In previous litigation, the court granted defendants summary judgment against two other third party payors suing for false advertising because they hadn’t provided admissible evidence to create disputed fact issues with respect to reliance or causation. Kaiser, which spent about $200 million on Neurontin from 1996-2004, sued for violations of RICO and the California UCL. A jury found that Pfizer engaged in a RICO enterprise that committed mail and wire fraud by fraudulently marketing Neurontin for off-label conditions such as bipolar disorder, neuropathic pain (pain caused by nerve damage), and migraine, and at doses greater than 1800 mg/day, though it did find for defendants with respect to plaintiffs' claims of fraudulent promotion of Neurontin for nociceptive pain (pain caused by injury). The jury awarded $47,363,092, which was trebled pursuant to the RICO statute.

The court then considered whether the same conduct violated the UCL, which, because it provides for only equitable relief, was a question for the court, though it nonetheless empaneled an advisory jury, which also found Pfizer liable. The court commented favorably on the caliber of most of both sides’ expert witnesses, but noted pointedly that, “[r]emarkably, Pfizer did not offer live testimony from any officer or employee, nor was any Pfizer representative present during the trial.”

Kaiser proved that Pfizer “fraudulently marketed Neurontin by making material misrepresentations in advertising supplements, articles it sponsored, and direct communications to Kaiser,” and “by showcasing positive information about Neurontin's efficacy in the published literature, while suppressing negative evidence from Pfizer-sponsored clinical trials about Neurontin's efficacy for bipolar disorder, neuropathic pain, migraine, and at doses greater than 1800 mg/day.” Kaiser proved that there was little or no scientific evidence that Neurontin is effective for the treatment of those conditions at those doses. Kaiser further proved that Pfizer’s conduct caused it injury “in the form of reimbursements for Neurontin prescriptions in excess of payments for alternative prescriptions that would have been made for more or equally effective, but less expensive medicines, in the absence of Pfizer's fraudulent marketing campaign.” Kaiser was entitled to over $95 million in restitution. (By way of comparison, in 2003 alone, Neurontin sales were over $2 billion.)

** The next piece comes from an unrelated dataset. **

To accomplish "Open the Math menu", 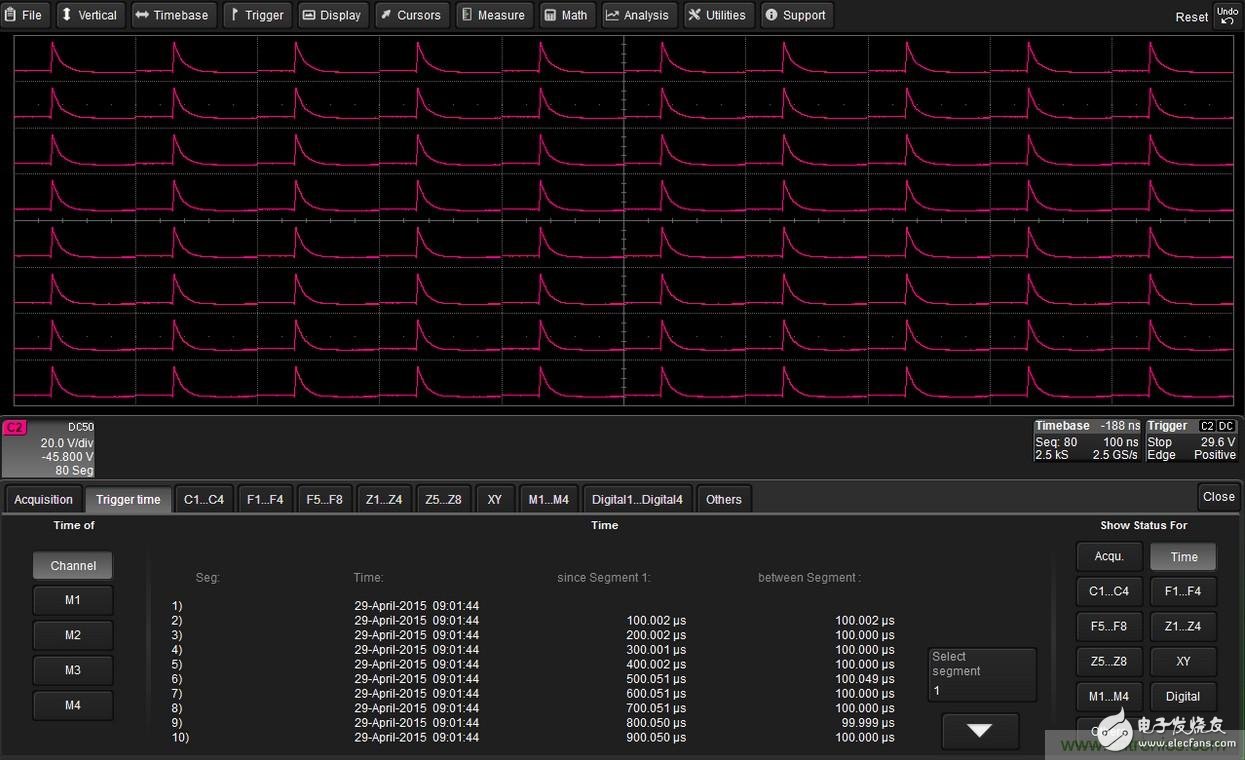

As early as 1994, Parke-Davis identified Kaiser as a potentially lucrative customer: Kaiser was second on marketers’ list of top 10 HMOs targeted for Neurontin, and it remained a target throughout the relevant period, including a Kaiser-specific marketing plan in 2004. Pfizer detailed to doctors who were Kaiser decisionmakers and paid them to serve as speakers and publish articles.

Equally early on, Parke-Davis (acquired by Pfizer in 2000) strategized about marketing Neurontin for off-label uses in order to enhance profits, even as efforts to expand approved uses “hit a brick wall” at the FDA. At the time of acquisition, Pfizer estimated that 87.5% of Neurontin prescriptions were for unapproved indications, including 14.7% for bipolar disorder, 33% for neuropathic pain, and 3.8% for migraine.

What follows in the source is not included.